= Actions to take =
**1.** Name each member of Congress the statement on the Women's Entrepreneurship and Economic Empowerment Act credits with introducing the bill.
**2.** Pick up the statement on the Women's Entrepreneurship and Economic Empowerment Act after its last sentence and carry it forward.

= Source text =

Statement on the Women’s Entrepreneurship & Economic Empowerment Act
Media Contact
The undersigned organizations welcome the introduction of the Women’s Entrepreneurship and Economic Empowerment Act of 2018 (HR.5480), a bipartisan bill that prioritizes women’s economic empowerment and highlights the financial tools, resources, and rights necessary for women to advance.
This legislation, introduced by Congressman Ed Royce (R-CA), Congresswomen Lois Frankel (DFL), Congressman Eliot Engel (D-NY), Congressman Brian Fitzpatrick (R-PA), Congresswoman Ann Wagner (R-MO), and Congresswoman Robin Kelly (D-IL), improves USAID programs and activities focused on women’s entrepreneurship and economic empowerment globally. By highlighting critical barriers to women’s economic empowerment, the bill brings attention and government resources to the advancement of women as they start and grow businesses, expand their earnings and savings, and bring greater prosperity to themselves, their households, and their communities. This bill strengthens the work of USAID to support women’s empowerment in accessing and controlling resources such as property and land, while emphasizing the critical need to build women’s leadership skills, link them to credit and other financial resources, and address key structural issues such as discriminatory legal frameworks and access to legally enshrined rights, the burden of unpaid care work, and norms that have held women back. By focusing on approaches, including savings groups and financial literacy training, that link women living in extreme poverty to economic opportunities, the bill encourages USAID to leave no woman behind.

= Rows =
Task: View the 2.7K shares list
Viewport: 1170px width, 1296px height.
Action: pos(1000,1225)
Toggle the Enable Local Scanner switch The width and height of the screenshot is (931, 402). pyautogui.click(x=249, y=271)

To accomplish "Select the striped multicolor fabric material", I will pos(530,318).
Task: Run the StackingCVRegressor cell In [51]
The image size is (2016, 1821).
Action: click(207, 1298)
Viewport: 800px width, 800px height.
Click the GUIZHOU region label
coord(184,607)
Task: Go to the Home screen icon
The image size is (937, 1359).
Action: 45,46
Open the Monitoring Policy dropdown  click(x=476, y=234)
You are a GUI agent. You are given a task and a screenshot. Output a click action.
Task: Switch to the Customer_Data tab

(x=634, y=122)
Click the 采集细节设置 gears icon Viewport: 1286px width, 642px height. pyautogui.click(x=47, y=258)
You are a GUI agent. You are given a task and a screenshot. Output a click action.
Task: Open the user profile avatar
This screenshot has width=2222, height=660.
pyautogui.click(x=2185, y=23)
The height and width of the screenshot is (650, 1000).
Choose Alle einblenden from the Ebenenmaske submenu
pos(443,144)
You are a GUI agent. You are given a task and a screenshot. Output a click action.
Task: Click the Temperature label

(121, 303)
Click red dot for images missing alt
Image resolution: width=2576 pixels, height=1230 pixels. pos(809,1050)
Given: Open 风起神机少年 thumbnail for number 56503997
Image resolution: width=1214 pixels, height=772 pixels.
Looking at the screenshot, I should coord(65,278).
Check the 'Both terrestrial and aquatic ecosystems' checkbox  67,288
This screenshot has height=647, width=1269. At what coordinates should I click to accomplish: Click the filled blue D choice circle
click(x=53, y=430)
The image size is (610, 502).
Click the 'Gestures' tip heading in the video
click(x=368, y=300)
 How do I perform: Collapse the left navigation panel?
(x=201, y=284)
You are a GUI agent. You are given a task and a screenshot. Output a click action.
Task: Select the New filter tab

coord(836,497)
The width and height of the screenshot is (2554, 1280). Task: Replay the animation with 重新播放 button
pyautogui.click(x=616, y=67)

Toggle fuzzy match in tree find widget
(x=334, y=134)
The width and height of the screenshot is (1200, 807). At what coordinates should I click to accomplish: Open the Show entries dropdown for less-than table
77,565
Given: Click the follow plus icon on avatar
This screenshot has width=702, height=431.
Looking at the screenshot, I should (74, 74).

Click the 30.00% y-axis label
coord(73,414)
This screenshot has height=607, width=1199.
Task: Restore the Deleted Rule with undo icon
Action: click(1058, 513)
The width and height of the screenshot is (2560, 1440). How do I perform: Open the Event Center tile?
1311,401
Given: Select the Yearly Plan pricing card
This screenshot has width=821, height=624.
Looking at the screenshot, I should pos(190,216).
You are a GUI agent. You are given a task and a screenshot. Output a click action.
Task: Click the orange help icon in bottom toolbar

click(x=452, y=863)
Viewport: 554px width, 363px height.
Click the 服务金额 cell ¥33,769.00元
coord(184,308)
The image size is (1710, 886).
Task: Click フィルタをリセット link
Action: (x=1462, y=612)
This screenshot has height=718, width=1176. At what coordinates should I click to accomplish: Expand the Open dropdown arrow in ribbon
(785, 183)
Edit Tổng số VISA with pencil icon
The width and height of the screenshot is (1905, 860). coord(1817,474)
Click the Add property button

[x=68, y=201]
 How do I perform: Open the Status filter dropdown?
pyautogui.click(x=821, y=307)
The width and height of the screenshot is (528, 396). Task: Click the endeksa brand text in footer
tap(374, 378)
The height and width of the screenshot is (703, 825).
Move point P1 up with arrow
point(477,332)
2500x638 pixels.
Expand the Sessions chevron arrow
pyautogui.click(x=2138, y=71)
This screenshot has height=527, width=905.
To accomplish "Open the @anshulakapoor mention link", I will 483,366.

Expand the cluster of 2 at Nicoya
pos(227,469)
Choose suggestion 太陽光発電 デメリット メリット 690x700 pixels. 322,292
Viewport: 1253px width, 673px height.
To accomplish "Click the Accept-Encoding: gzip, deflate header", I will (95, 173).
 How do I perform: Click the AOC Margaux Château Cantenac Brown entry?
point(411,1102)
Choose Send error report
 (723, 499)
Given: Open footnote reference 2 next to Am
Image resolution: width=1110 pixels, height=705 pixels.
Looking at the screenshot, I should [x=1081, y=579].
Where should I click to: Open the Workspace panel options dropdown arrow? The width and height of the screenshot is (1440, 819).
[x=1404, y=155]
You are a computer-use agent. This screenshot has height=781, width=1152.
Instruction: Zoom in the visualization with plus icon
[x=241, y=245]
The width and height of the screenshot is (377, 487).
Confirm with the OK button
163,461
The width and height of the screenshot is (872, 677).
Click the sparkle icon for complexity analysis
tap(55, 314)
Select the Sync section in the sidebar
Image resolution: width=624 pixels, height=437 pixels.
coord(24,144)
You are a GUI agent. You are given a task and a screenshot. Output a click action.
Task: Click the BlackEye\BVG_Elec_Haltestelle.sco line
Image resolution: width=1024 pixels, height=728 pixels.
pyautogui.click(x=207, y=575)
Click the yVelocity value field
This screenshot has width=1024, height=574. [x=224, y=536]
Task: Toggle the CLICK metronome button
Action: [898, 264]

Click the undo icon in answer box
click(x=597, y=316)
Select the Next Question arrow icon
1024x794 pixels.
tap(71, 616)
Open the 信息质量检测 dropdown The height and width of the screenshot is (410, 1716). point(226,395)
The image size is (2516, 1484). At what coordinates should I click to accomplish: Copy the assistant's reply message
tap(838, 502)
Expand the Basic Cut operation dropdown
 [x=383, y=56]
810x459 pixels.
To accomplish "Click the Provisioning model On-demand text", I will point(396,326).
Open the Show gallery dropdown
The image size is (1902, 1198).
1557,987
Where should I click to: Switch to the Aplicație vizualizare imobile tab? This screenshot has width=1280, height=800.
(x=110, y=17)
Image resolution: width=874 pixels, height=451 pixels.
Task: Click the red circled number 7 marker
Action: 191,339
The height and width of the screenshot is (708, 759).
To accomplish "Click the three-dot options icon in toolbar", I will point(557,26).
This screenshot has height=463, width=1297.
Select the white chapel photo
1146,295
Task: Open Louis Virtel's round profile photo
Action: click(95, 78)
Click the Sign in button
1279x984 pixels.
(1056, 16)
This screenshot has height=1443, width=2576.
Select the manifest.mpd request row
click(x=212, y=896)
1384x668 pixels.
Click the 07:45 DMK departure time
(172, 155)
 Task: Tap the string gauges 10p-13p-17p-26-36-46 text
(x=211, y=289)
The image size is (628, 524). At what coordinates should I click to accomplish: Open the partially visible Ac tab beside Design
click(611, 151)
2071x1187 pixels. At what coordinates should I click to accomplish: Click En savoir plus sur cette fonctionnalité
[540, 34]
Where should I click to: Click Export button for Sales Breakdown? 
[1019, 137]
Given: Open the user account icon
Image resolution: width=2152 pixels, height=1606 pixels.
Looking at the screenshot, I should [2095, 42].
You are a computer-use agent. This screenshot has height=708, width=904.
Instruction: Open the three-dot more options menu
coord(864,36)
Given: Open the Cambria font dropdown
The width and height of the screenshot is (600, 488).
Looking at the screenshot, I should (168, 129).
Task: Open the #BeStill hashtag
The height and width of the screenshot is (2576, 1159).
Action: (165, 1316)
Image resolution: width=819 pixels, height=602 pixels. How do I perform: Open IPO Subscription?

= Expected answers =
**1.** Ed Royce, Lois Frankel, Eliot Engel, Brian Fitzpatrick, Ann Wagner, Robin Kelly

**2.**
While the bill brings attention to the needs of women as they seek to break the cycle of poverty, our organizations encourage the U.S. Government to take steps to ensure that all women can grasp economic opportunities through increased agency and decision-making power. Designing approaches that address critical impediments to women’s economic empowerment such as work place discrimination, unpaid care burdens disproportionately borne by women, or gender-based violence in homes and workplaces will make U.S. development assistance more effective and sustainable.
Similarly, investing in women’s empowerment and equality across a variety of sectors – health, education, and political participation – fosters their ability to lift their voices and make positive changes for themselves and their communities. Creating the enabling environment for women’s economic empowerment also requires efforts to transform social norms and structural barriers that constrain women. This is an approach consistent with the Coalition for Women’s Economic Empowerment and Equality’s ten principles of women’s economic empowerment.
The Women’s Entrepreneurship and Economic Empowerment Act of 2018 is a positive step in building U.S. support for women’s economic empowerment globally. We urge Congress and the Administration to use this legislation to help strengthen their commitment to women everywhere to realize their rights and access opportunities for development and prosperity.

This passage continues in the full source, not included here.